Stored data

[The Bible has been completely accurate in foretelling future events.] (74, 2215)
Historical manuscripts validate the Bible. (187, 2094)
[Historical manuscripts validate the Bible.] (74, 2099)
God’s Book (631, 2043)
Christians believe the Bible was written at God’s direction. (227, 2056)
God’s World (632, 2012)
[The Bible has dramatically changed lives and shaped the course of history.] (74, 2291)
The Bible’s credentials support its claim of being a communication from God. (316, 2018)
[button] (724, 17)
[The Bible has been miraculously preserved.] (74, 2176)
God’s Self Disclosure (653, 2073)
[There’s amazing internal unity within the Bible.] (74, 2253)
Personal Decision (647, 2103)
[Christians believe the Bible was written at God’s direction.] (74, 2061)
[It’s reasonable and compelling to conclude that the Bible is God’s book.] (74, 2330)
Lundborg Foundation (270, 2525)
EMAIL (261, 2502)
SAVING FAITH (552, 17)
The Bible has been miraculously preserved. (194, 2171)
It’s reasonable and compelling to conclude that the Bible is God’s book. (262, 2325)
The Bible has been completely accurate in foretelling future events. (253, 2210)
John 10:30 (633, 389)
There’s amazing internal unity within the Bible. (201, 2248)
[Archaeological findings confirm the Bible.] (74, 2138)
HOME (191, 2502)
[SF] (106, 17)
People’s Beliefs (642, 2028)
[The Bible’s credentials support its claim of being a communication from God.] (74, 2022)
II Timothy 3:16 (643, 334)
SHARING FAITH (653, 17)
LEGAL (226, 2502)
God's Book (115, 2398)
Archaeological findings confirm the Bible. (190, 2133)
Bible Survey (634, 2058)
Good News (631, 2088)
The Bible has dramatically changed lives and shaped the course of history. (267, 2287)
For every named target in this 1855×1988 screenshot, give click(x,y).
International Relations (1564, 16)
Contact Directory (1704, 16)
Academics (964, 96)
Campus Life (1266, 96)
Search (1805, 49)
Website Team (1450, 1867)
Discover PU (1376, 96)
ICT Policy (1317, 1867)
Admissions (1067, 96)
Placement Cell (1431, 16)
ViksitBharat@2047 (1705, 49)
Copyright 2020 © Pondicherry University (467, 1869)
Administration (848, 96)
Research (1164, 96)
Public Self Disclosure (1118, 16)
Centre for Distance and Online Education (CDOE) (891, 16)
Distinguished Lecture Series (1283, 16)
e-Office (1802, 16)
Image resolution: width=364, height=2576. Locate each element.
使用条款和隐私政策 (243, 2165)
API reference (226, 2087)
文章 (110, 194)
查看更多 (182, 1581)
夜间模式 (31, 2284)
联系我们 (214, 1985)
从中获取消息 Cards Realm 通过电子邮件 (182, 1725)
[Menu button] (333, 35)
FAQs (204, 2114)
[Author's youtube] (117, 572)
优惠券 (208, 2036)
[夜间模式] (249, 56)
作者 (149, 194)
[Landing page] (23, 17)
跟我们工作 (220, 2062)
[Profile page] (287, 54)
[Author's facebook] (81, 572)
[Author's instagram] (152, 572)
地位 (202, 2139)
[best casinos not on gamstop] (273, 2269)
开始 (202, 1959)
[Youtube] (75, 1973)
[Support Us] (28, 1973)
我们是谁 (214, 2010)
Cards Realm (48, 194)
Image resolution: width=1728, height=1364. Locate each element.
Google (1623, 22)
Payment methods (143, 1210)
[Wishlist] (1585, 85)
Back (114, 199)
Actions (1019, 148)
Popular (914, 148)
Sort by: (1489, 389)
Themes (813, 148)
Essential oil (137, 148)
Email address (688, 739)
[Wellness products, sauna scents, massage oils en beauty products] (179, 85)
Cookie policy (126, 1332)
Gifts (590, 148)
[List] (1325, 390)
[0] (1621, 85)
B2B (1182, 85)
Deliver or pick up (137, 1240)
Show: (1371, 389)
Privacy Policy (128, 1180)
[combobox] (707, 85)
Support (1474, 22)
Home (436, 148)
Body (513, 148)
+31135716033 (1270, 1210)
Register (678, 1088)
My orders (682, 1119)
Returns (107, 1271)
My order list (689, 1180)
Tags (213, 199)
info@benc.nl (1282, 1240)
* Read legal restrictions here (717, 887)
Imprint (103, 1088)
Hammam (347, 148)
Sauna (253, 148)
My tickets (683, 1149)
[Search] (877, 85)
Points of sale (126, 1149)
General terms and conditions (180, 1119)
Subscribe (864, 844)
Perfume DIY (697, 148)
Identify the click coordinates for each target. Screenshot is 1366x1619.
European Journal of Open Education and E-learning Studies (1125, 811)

## Task item
Copy each line of the data that contains the word "changed".

## Answer below
[The Bible has dramatically changed lives and shaped the course of history.] (74, 2291)
The Bible has dramatically changed lives and shaped the course of history. (267, 2287)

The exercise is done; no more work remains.